Imprint - Abdruck aus Dilek Güngör: »Ich bin Özlem«

Ich bin Özlem

Dilek Güngör erzählt, welche Kraft es kostet, sich in einer Gesellschaft zu behaupten, die besessen ist von der Frage nach Zugehörigkeit, Identität und »wahrer« Herkunft.

Der Geruch von geschmortem Fleisch hängt warm und schwer in der Luft. Meine Kleider, meine Haut, alles an mir riecht nach Fett und angebratenen Zwiebeln. Bevor die Gäste kommen, werde ich duschen.

Dass mir das noch immer nachgeht.

Manchmal erwische ich mich dabei, wie ich meinen Ärmel an die Nase hebe, an meinem T-Shirt schnuppere, an meinen Haaren. Einfach so, mitten am Tag.
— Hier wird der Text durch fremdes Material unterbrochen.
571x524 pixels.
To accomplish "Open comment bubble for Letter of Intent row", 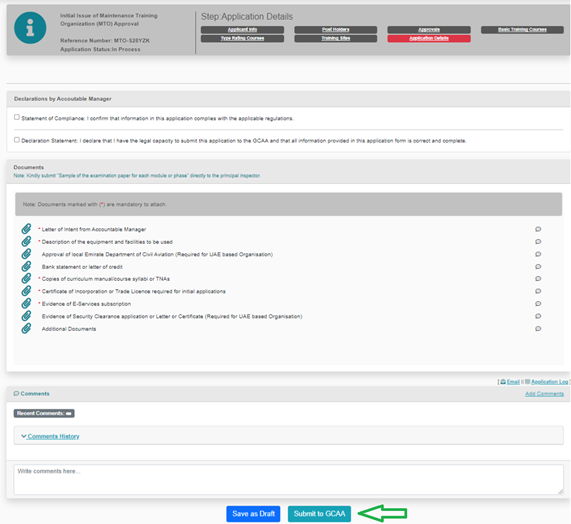I will pos(538,229).
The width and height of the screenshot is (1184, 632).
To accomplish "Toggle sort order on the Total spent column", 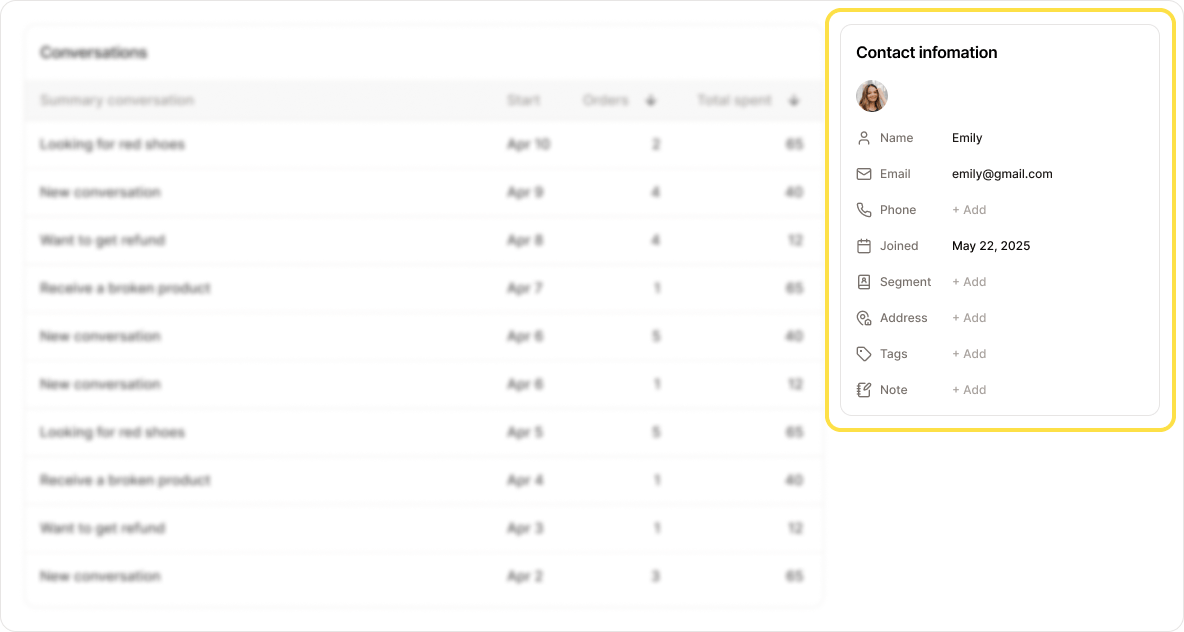I will pos(793,100).
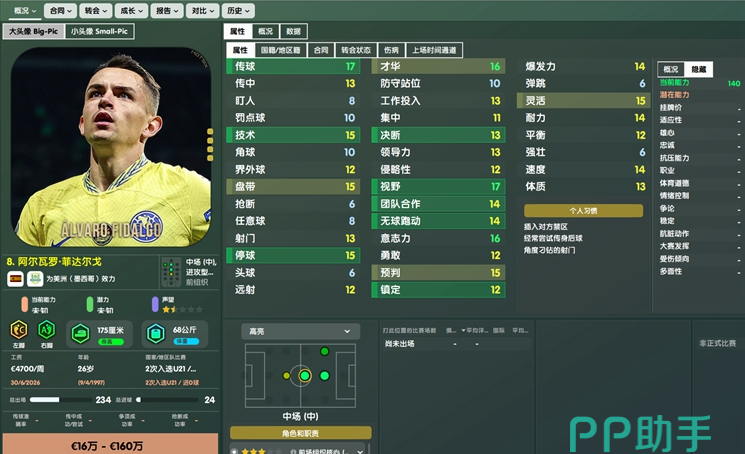Switch to 小头像 Small-Pic view
This screenshot has width=745, height=454.
click(99, 31)
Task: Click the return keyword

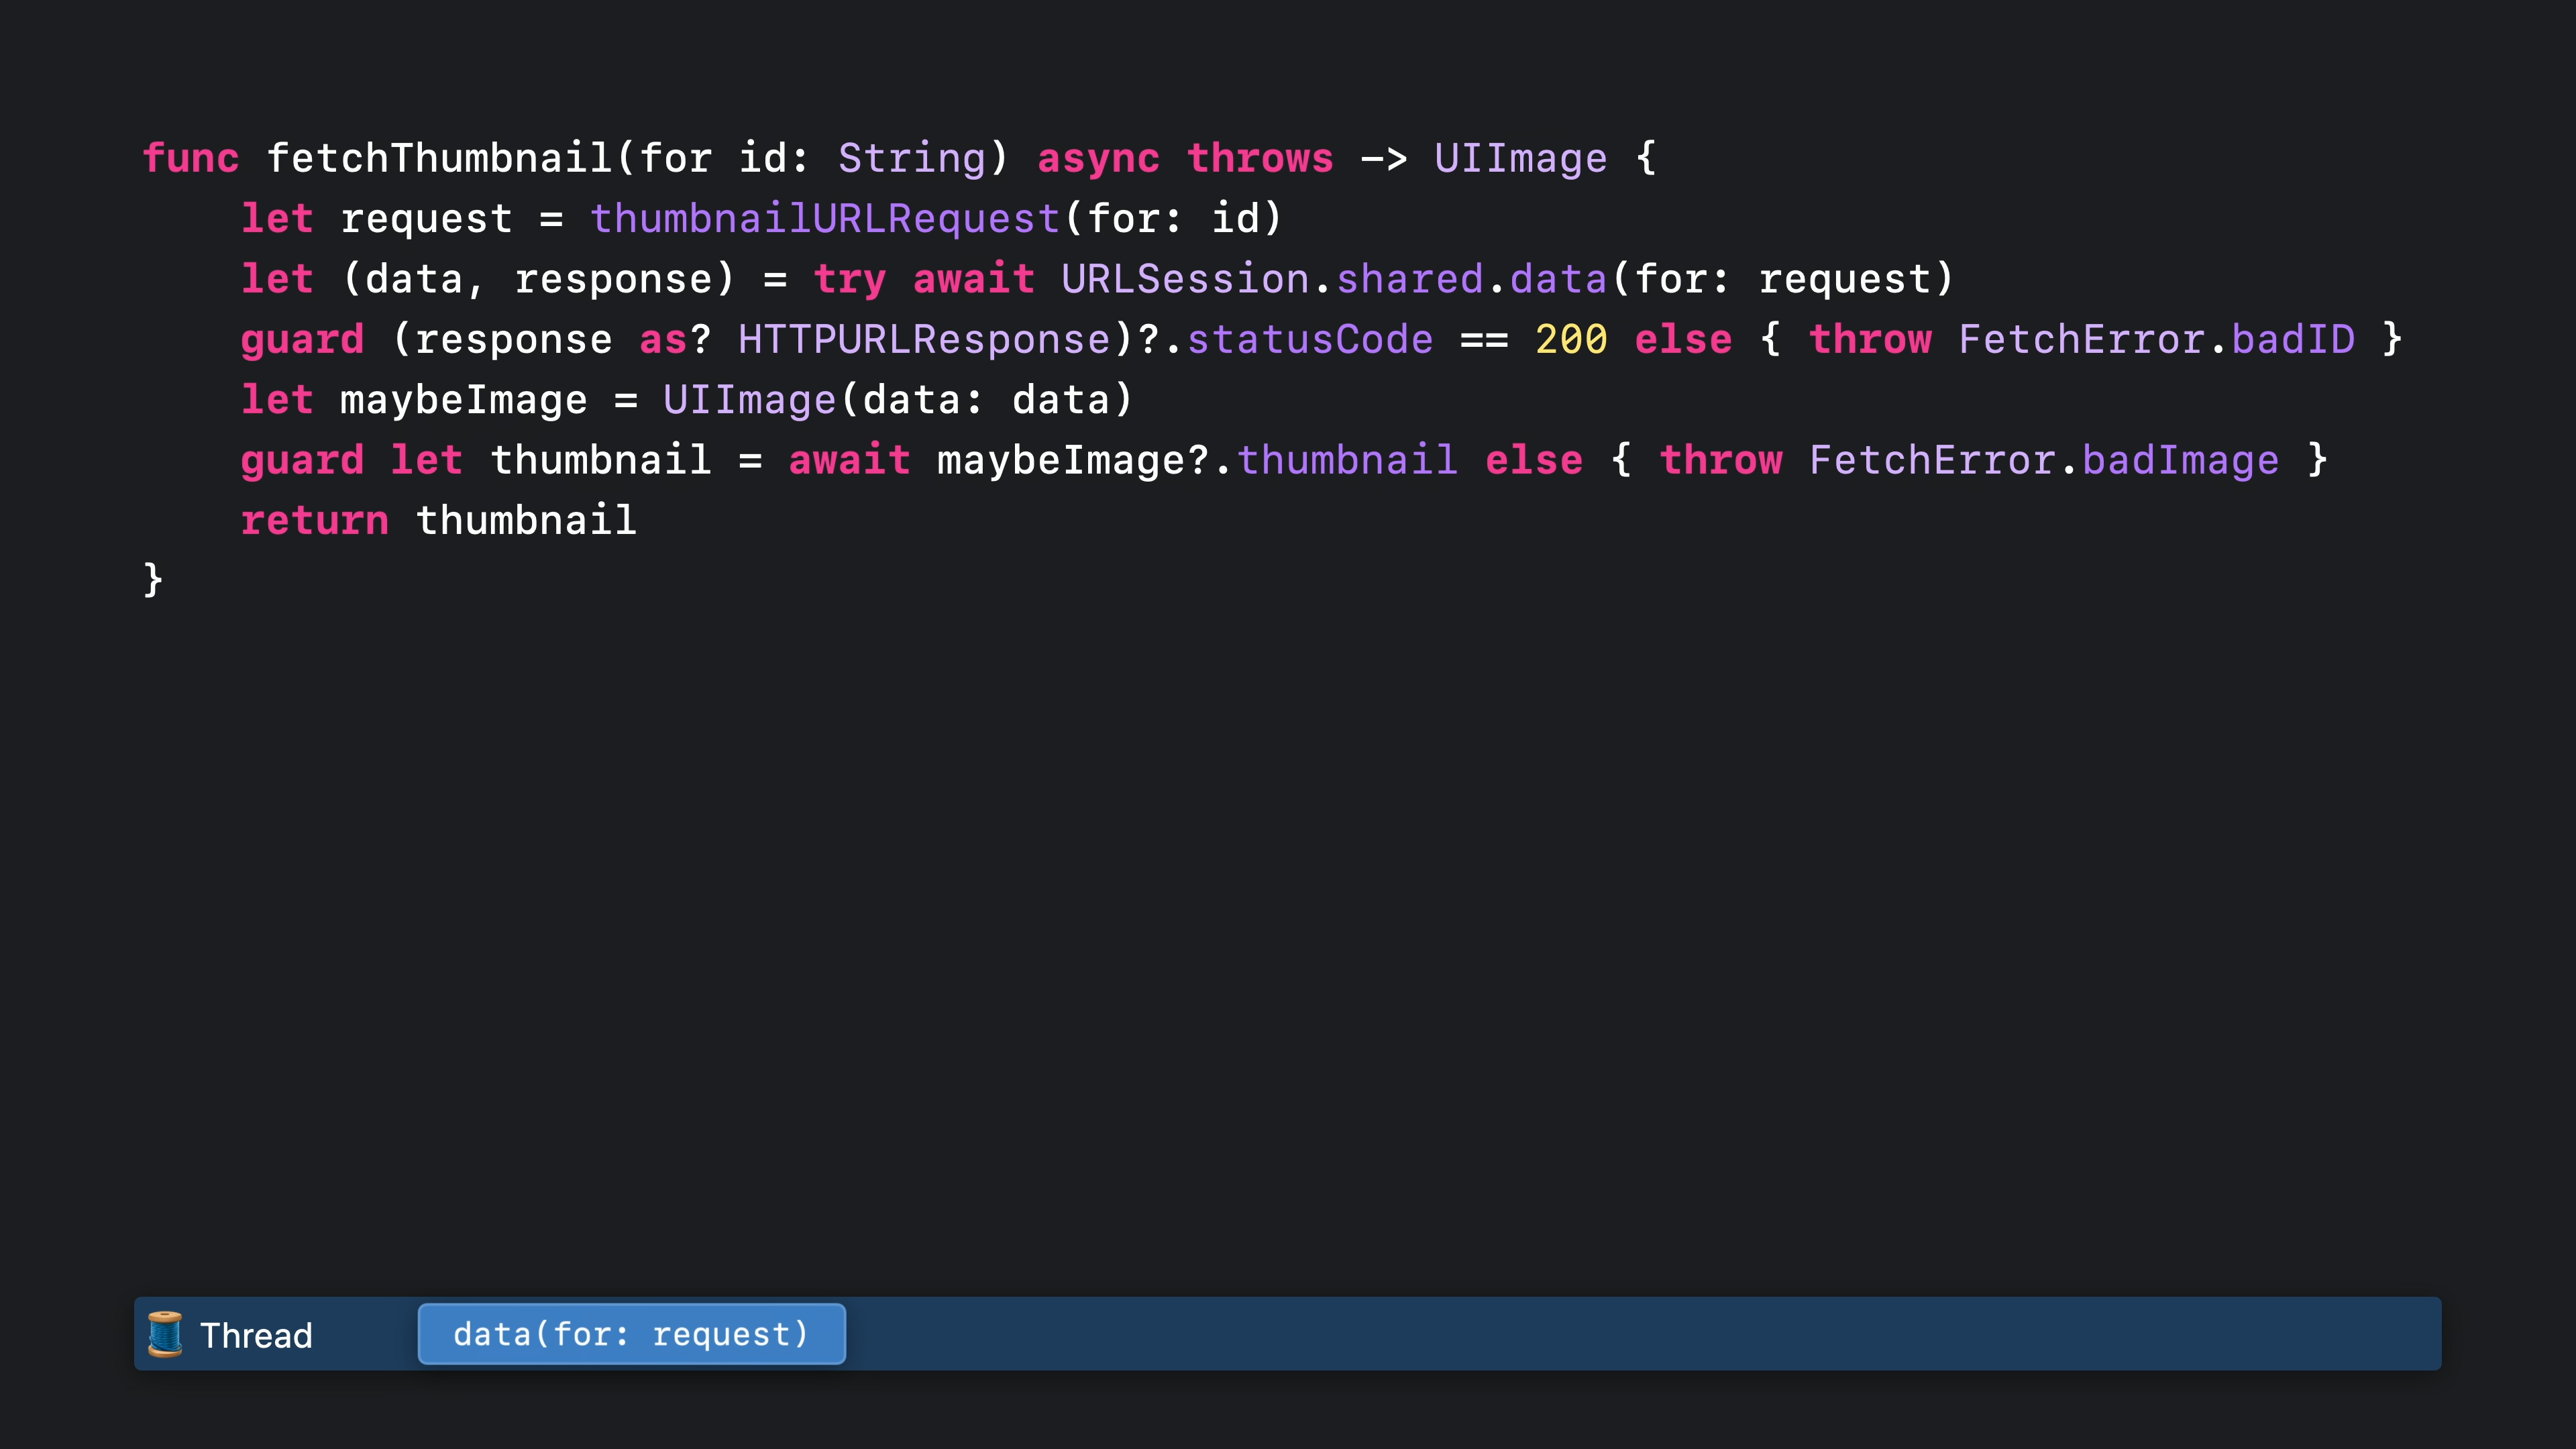Action: tap(314, 521)
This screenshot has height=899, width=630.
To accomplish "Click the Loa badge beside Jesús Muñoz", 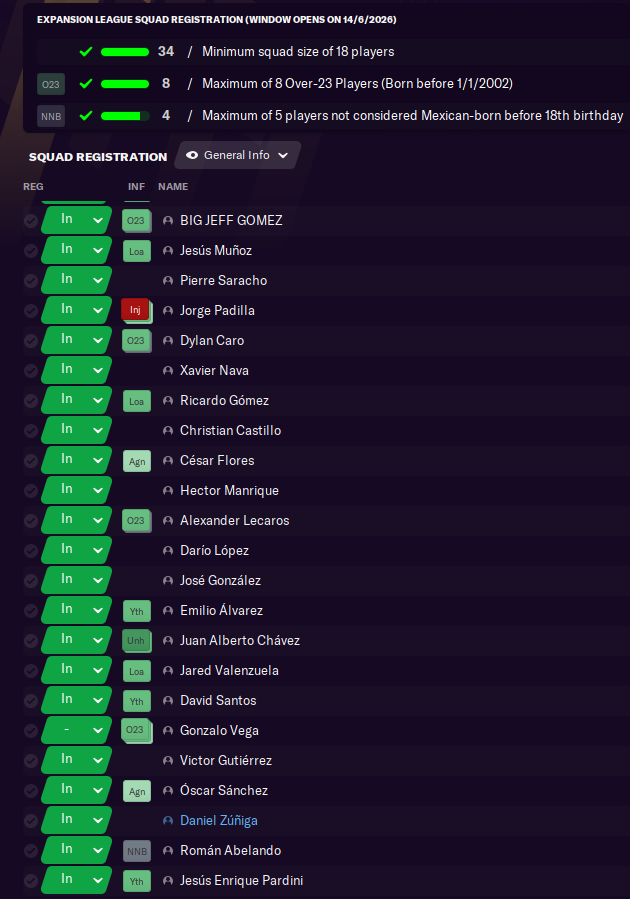I will pos(136,250).
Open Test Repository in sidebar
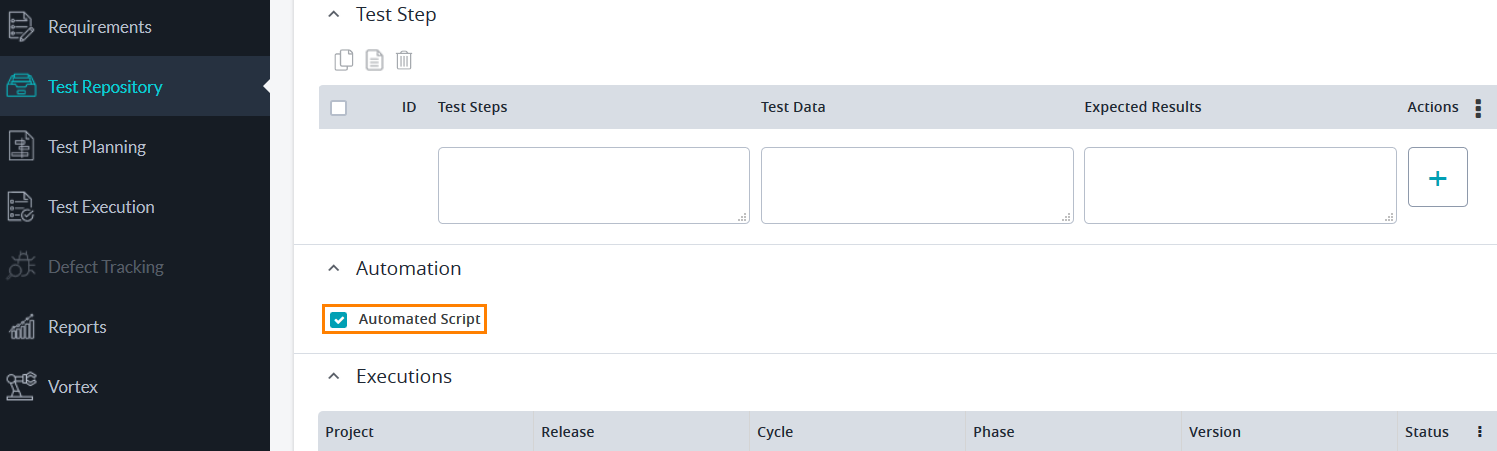 105,87
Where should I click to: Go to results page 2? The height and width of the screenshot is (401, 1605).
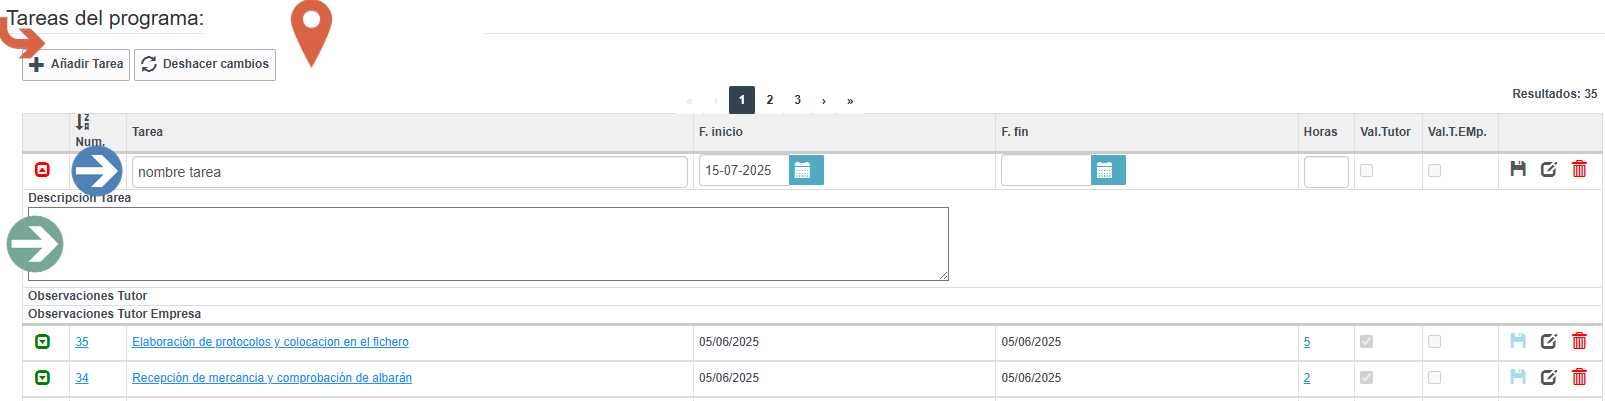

Das T-Shirt riecht nicht unangenehm, auch unter den Achseln nicht, nur Deo und warme Haut. Aber was, wenn ich doch stinke und bloß nichts rieche?

Beim ersten Mal bin ich über mich selbst erschrocken. Ich war an jenem Morgen auf dem Weg zur Arbeit, meine Haare noch nass vom Duschen, und als ich unten im Haus an den Briefkästen vorbeikam, blieb ich stehen, zog den ­T-Shirt-Ausschnitt über meine Nase und atmete ein. Orangenduschgel, Persil, alles in Ordnung.

Es ist fast dreißig Jahre her, aber die Angst, dass ich stinken könnte, hat sich gehalten. Zum Glück riefen sie mich im Schulbus nie Kümmeltürke und auch nicht Knoblauchfresser, was auch nicht richtig gewesen wäre, denn zu Hause aßen wir keinen Kümmel und selten Knoblauch. Zwiebeln schon. Lauchzwiebeln roh zum Essen und auch die Knollen, von innen nach außen. Die zarten Schichten in der Mitte sind mild und saftig. Ich erzählte es nur niemandem in der Schule.